June 8 update: NASA has updated its timeline and now says the new astronauts will be announced in June 2009. This likely supercedes the speculation presented below that the announcement may take longer. Note that I fixed a typographical error in the paragraph above that said August but was supposed to say April.
Until recently, I thought May was going to be the big month for new astronaut announcements, with Europe, Canada, and NASA releasing their picks. Indications now are that the names of the selectees will be released later. How much later is open to some speculation. Over the past couple of weeks, rumors have surfaced that NASA plans to make the big announcement sometime in June. I hope this is the case, but some recent developments lead me to question whether the big news will slip even further behind schedule.
To recap, the delay has already slipped from April to at least June 2009. On one hand, it is in NASA's best interest to make the announcement soon so that the medical tests done on interviewees don't become stale. However, economic and political forces may win and force the selection to be delayed a few more months.

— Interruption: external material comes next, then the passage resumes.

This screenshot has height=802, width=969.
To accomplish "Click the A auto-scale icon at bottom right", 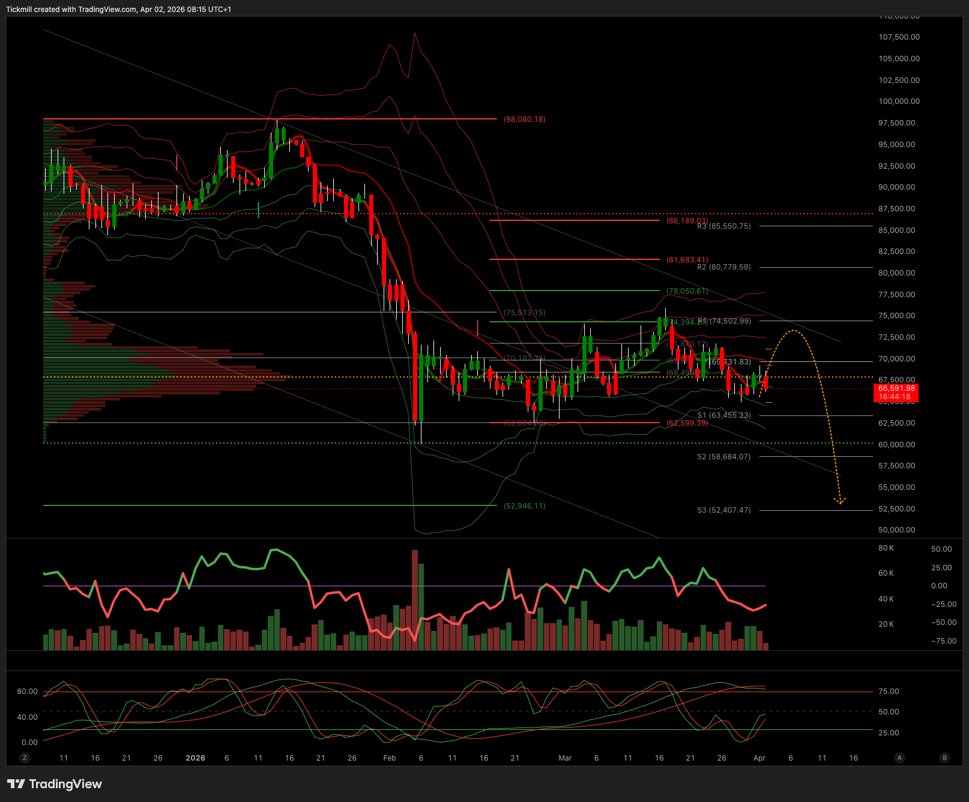I will [x=899, y=758].
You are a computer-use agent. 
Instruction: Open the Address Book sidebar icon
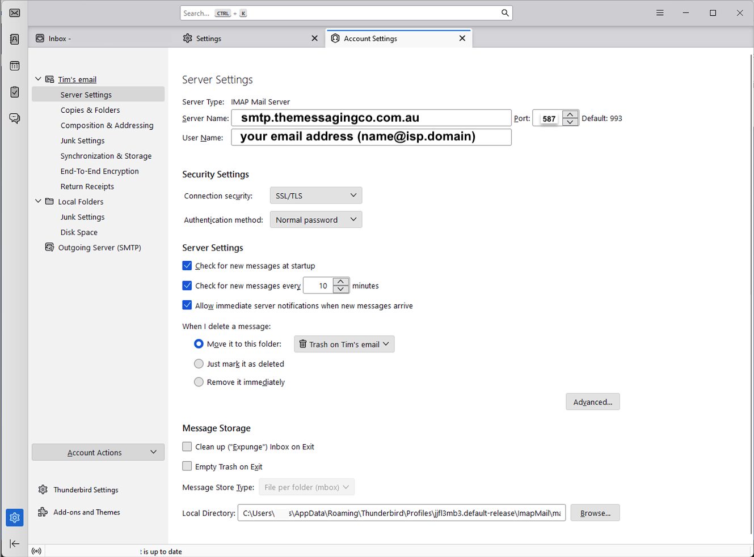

A knowledgeable source who reads this blog pointed out that the House has frozen NASA's budget for human space flight pending an an outside review of the agency's post-Shuttle era plans. A post on spacepolitics.com showed how NASA's Exploration budget was cut significantly from the $3.96 billion requested by the President to $3.29 billion to maintain a level FY09 funding level in FY10. A statement by Rep. Alan Mollohan (D-WV) outlined a blue ribbon panel that will review the current vision for human space flight as a "time-out to allow the President to establish his vision for human space exploration and to commit to realistic future funding levels."
In light of this current freeze on NASA's human spaceflight budget, a pending outside review of the agency's plans for replacing the Space Shuttle, and the forthcoming confirmation of a new NASA administrator, it may be unrealistic to expect the announcement of a new astronaut class until the panel has had a chance to at least start its work. One could take the position that it would be unwise for NASA to go ahead with its plans to hire new astronauts now in the midst of this uncertainty. I hope my source and I are wrong about this because I, for one, am very eager to hear the announcement. Thanks to this blog, I've gotten to know some of the (now 37) finalists, and I'm rooting for all of them.

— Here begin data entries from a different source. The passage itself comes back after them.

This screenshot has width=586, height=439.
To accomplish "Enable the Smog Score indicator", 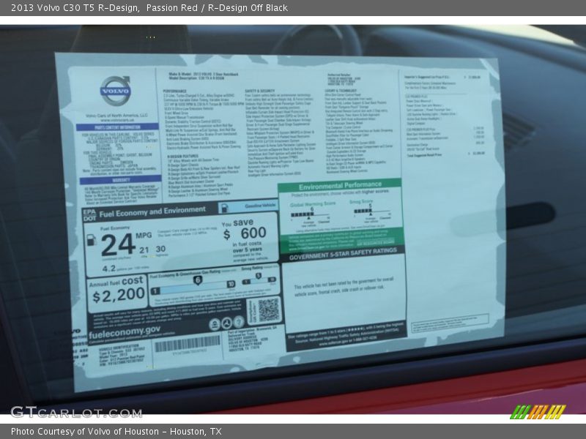I will (371, 211).
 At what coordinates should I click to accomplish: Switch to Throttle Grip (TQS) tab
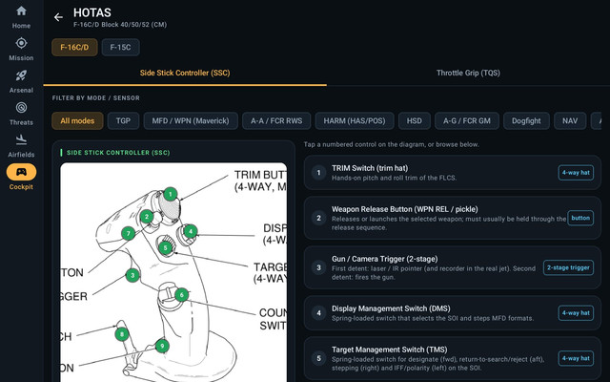(468, 73)
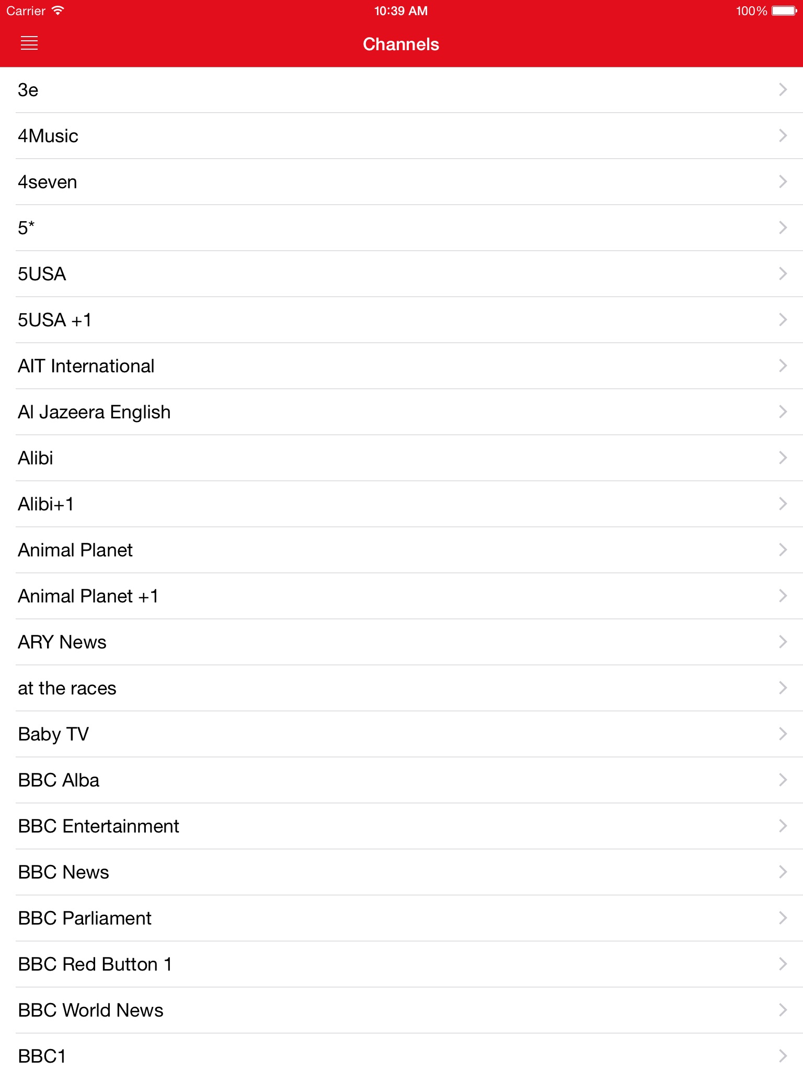The height and width of the screenshot is (1071, 803).
Task: Select the 5* channel
Action: click(x=26, y=228)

The blue ribbon panel charged with helping chart the future of NASA's human spaceflight program is being called the "Augustine Human Space Flight Review Commission" after retired Lockheed Martin CEO Norm Augustine who will head it. One of the confirmed members of the commission is Astronaut Leroy Chiao, and you can chime in on your views on the future direction of human spaceflight on his blog. The Orlando Sentinel has released an unofficial list of the other commission members, and it seems to be an impressive bunch.
June 5 update: In a press release earlier today, NASA announced a website inviting the public to make its voice heard to the Review of U.S. Human Space Flight Plans Committee. You can even follow the committee on twitter. Maybe this won't be a long process after all, and perhaps the astronaut announcement will happen sooner rather than later.
In other news...
For some lighter reading, take a look at Leroy Chiao's witty and enlightening recent blog post about life in space.

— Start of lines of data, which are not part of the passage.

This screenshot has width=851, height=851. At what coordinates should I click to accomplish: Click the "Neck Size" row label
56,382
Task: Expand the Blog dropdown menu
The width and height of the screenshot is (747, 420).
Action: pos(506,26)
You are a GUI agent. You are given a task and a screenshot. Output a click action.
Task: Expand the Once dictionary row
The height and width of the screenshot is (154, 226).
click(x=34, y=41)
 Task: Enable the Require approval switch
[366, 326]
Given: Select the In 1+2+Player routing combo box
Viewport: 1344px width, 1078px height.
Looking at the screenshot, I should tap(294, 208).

Also, fellow astronaut hopeful Damaris Sarria has had several blog posts with pictures this past week during her trip to California to help inspect the Shuttle Atlantis and prepare it for its flight back to Florida on the carrier aircraft. She got to help close the Shuttle landing gear, pose next to the Atlantis cockpit, go inside the 747 carrier plane, and sit in its cockpit.
Long time readers of this blog know I'm a fan of the Japanese Kaguya lunar mission. I've blogged about it three times (1, 2, 3). Sadly, the impressive mission is going to come to an abrupt end on June 10, 2009 when it strikes the Moon in a controlled impact. More details on the time, location, and other details of what to expect with the impact are here.
I may write a separate blog post on this in a few days if I have time, but I wanted to let everyone know about the IEEE Spectrum magazine Special Report on Why Mars? Why Now?. It's chock full of some really great articles, slideshows, and podcasts about the need for human missions to Mars. Many of these articles dovetail nicely into my summer adventure at FMARS.
Finally, I'd like to wish everyone a happy World Environment Day (WED). WED has been celebrated on June 5 each year since 1972 and is one of the main ways the United Nations stimulates worldwide awareness of and action for the environment.